Screenshot grounding data
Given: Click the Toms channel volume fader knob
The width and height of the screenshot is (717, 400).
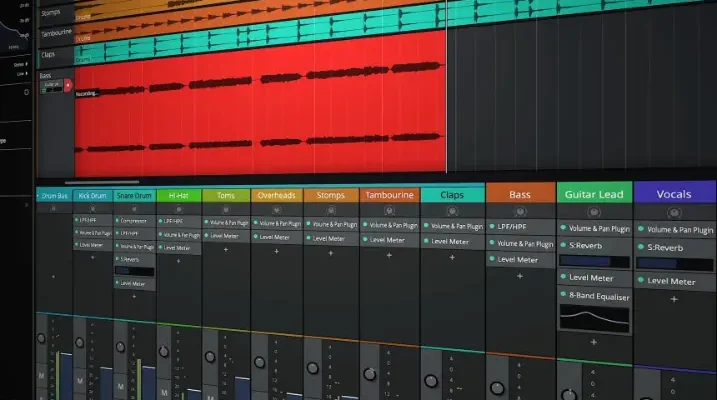Looking at the screenshot, I should [209, 358].
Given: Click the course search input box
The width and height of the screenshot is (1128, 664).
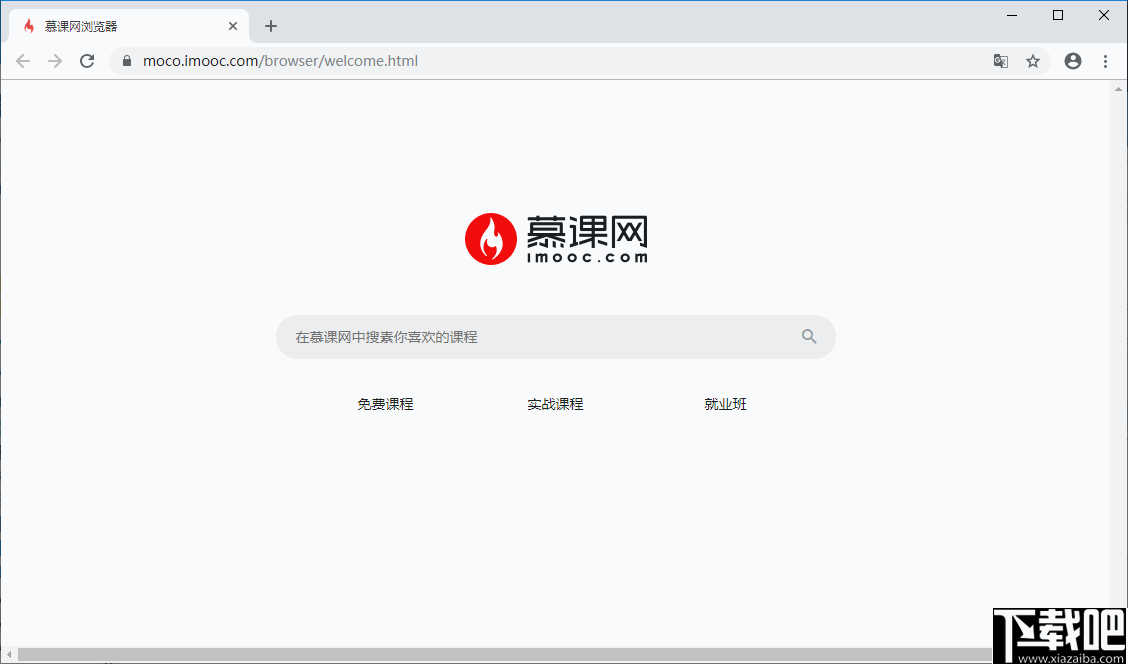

_ASSIGNMENT_: Check each line of the data above for the word "Given" and say how many lines have it. Give the number alone.

_TASK OUTPUT_: 2